Stated task: Copy the following items line for line, without changing anything.

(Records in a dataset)

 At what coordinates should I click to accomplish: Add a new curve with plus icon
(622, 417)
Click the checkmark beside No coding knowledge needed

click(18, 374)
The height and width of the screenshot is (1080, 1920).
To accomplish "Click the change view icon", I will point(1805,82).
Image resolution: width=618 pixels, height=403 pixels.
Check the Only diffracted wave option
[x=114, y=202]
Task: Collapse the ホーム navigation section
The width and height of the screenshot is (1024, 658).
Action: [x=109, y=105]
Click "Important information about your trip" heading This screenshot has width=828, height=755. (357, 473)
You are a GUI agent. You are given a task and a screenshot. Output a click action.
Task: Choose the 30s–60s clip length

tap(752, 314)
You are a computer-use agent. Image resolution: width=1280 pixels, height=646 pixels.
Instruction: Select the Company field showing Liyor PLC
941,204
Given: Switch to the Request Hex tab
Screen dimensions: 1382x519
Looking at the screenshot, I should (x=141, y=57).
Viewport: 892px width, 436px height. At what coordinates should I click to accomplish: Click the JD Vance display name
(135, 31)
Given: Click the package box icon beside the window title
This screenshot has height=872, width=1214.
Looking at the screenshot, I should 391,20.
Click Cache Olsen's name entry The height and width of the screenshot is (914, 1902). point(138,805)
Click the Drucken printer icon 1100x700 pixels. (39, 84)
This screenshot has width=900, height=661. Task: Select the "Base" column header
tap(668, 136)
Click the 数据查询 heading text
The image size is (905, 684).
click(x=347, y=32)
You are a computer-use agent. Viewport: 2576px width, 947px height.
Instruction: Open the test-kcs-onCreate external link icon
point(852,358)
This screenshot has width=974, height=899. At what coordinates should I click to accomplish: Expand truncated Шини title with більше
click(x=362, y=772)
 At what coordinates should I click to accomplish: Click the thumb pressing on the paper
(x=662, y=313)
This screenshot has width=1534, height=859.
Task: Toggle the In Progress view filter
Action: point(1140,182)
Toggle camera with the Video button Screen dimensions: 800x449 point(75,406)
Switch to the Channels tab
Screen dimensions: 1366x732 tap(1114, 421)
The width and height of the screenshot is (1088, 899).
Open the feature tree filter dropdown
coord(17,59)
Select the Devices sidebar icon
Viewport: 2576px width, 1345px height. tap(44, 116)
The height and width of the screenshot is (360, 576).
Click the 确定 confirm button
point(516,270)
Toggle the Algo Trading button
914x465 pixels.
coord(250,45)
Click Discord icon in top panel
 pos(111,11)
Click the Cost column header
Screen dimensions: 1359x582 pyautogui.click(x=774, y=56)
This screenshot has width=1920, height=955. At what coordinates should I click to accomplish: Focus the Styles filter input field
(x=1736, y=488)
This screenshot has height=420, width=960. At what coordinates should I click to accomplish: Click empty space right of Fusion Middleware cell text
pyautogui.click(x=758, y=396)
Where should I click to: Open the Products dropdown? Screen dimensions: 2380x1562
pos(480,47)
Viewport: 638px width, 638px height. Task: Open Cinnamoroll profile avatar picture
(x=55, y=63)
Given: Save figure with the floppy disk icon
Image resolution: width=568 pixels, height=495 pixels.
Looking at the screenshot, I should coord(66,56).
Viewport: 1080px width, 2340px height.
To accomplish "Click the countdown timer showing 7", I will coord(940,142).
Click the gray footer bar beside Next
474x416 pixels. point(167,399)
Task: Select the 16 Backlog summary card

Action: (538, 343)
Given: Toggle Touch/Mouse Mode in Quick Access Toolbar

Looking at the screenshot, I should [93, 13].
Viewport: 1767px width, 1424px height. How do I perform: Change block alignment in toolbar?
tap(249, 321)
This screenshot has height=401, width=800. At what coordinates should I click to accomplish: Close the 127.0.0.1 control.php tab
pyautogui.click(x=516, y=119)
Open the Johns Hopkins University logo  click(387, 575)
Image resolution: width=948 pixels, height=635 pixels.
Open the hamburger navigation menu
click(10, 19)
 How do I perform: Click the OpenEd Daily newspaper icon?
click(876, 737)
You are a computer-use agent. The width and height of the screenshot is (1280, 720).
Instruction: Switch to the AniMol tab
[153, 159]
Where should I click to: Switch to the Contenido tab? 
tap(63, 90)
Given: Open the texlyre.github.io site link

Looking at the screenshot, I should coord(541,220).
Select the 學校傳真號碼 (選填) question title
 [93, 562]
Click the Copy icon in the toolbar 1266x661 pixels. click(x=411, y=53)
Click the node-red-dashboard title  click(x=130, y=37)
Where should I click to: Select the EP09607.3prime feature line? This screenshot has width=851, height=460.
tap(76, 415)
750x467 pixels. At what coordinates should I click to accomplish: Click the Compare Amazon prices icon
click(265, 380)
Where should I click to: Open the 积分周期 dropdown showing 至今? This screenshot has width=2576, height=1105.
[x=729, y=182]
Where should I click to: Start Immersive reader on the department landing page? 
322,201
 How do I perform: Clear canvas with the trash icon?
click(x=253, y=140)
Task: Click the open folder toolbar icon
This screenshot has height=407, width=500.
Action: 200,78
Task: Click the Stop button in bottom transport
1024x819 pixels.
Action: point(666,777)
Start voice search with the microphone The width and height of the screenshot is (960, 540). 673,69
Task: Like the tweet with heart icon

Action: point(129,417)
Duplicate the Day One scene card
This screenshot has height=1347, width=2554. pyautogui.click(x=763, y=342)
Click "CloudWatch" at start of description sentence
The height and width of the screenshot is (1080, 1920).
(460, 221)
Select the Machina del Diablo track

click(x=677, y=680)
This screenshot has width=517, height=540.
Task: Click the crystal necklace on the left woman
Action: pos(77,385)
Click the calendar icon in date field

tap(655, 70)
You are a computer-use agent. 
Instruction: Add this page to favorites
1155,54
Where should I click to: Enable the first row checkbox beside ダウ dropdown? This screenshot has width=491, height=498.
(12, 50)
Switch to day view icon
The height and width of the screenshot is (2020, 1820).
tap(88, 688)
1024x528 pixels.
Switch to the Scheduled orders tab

Answer below:
 At what coordinates should I click to accomplish: Add a new curve with plus icon
(622, 417)
Click the checkmark beside No coding knowledge needed

click(18, 374)
The height and width of the screenshot is (1080, 1920).
To accomplish "Click the change view icon", I will point(1805,82).
Image resolution: width=618 pixels, height=403 pixels.
Check the Only diffracted wave option
[x=114, y=202]
Task: Collapse the ホーム navigation section
The width and height of the screenshot is (1024, 658).
Action: [x=109, y=105]
Click "Important information about your trip" heading This screenshot has width=828, height=755. (357, 473)
You are a GUI agent. You are given a task and a screenshot. Output a click action.
Task: Choose the 30s–60s clip length

tap(752, 314)
You are a computer-use agent. Image resolution: width=1280 pixels, height=646 pixels.
Instruction: Select the Company field showing Liyor PLC
941,204
Given: Switch to the Request Hex tab
Screen dimensions: 1382x519
Looking at the screenshot, I should (x=141, y=57).
Viewport: 892px width, 436px height. At what coordinates should I click to accomplish: Click the JD Vance display name
(135, 31)
Given: Click the package box icon beside the window title
This screenshot has height=872, width=1214.
Looking at the screenshot, I should 391,20.
Click Cache Olsen's name entry The height and width of the screenshot is (914, 1902). point(138,805)
Click the Drucken printer icon 1100x700 pixels. (39, 84)
This screenshot has width=900, height=661. Task: Select the "Base" column header
tap(668, 136)
Click the 数据查询 heading text
The image size is (905, 684).
click(x=347, y=32)
You are a computer-use agent. Viewport: 2576px width, 947px height.
Instruction: Open the test-kcs-onCreate external link icon
point(852,358)
This screenshot has width=974, height=899. At what coordinates should I click to accomplish: Expand truncated Шини title with більше
click(x=362, y=772)
 At what coordinates should I click to accomplish: Click the thumb pressing on the paper
(x=662, y=313)
This screenshot has width=1534, height=859.
Task: Toggle the In Progress view filter
Action: point(1140,182)
Toggle camera with the Video button Screen dimensions: 800x449 point(75,406)
Switch to the Channels tab
Screen dimensions: 1366x732 tap(1114, 421)
The width and height of the screenshot is (1088, 899).
Open the feature tree filter dropdown
coord(17,59)
Select the Devices sidebar icon
Viewport: 2576px width, 1345px height. tap(44, 116)
The height and width of the screenshot is (360, 576).
Click the 确定 confirm button
point(516,270)
Toggle the Algo Trading button
914x465 pixels.
coord(250,45)
Click Discord icon in top panel
 pos(111,11)
Click the Cost column header
Screen dimensions: 1359x582 pyautogui.click(x=774, y=56)
This screenshot has width=1920, height=955. At what coordinates should I click to accomplish: Focus the Styles filter input field
(x=1736, y=488)
This screenshot has height=420, width=960. At what coordinates should I click to accomplish: Click empty space right of Fusion Middleware cell text
pyautogui.click(x=758, y=396)
Where should I click to: Open the Products dropdown? Screen dimensions: 2380x1562
pos(480,47)
Viewport: 638px width, 638px height. Task: Open Cinnamoroll profile avatar picture
(x=55, y=63)
Given: Save figure with the floppy disk icon
Image resolution: width=568 pixels, height=495 pixels.
Looking at the screenshot, I should coord(66,56).
Viewport: 1080px width, 2340px height.
To accomplish "Click the countdown timer showing 7", I will coord(940,142).
Click the gray footer bar beside Next
474x416 pixels. point(167,399)
Task: Select the 16 Backlog summary card

Action: (538, 343)
Given: Toggle Touch/Mouse Mode in Quick Access Toolbar

Looking at the screenshot, I should [93, 13].
Viewport: 1767px width, 1424px height. How do I perform: Change block alignment in toolbar?
tap(249, 321)
This screenshot has height=401, width=800. At what coordinates should I click to accomplish: Close the 127.0.0.1 control.php tab
pyautogui.click(x=516, y=119)
Open the Johns Hopkins University logo  click(387, 575)
Image resolution: width=948 pixels, height=635 pixels.
Open the hamburger navigation menu
click(10, 19)
 How do I perform: Click the OpenEd Daily newspaper icon?
click(876, 737)
You are a computer-use agent. The width and height of the screenshot is (1280, 720).
Instruction: Switch to the AniMol tab
[153, 159]
Where should I click to: Switch to the Contenido tab? 
tap(63, 90)
Given: Open the texlyre.github.io site link

Looking at the screenshot, I should coord(541,220).
Select the 學校傳真號碼 (選填) question title
 [93, 562]
Click the Copy icon in the toolbar 1266x661 pixels. click(x=411, y=53)
Click the node-red-dashboard title  click(x=130, y=37)
Where should I click to: Select the EP09607.3prime feature line? This screenshot has width=851, height=460.
tap(76, 415)
750x467 pixels. At what coordinates should I click to accomplish: Click the Compare Amazon prices icon
click(265, 380)
Where should I click to: Open the 积分周期 dropdown showing 至今? This screenshot has width=2576, height=1105.
[x=729, y=182]
Where should I click to: Start Immersive reader on the department landing page? 
322,201
 How do I perform: Clear canvas with the trash icon?
click(x=253, y=140)
Task: Click the open folder toolbar icon
This screenshot has height=407, width=500.
Action: 200,78
Task: Click the Stop button in bottom transport
1024x819 pixels.
Action: point(666,777)
Start voice search with the microphone The width and height of the screenshot is (960, 540). 673,69
Task: Like the tweet with heart icon

Action: point(129,417)
Duplicate the Day One scene card
This screenshot has height=1347, width=2554. pyautogui.click(x=763, y=342)
Click "CloudWatch" at start of description sentence
The height and width of the screenshot is (1080, 1920).
(460, 221)
Select the Machina del Diablo track

click(x=677, y=680)
This screenshot has width=517, height=540.
Task: Click the crystal necklace on the left woman
Action: pos(77,385)
Click the calendar icon in date field

tap(655, 70)
You are a computer-use agent. 
Instruction: Add this page to favorites
1155,54
Where should I click to: Enable the first row checkbox beside ダウ dropdown? This screenshot has width=491, height=498.
(12, 50)
Switch to day view icon
The height and width of the screenshot is (2020, 1820).
tap(88, 688)
1024x528 pixels.
Switch to the Scheduled orders tab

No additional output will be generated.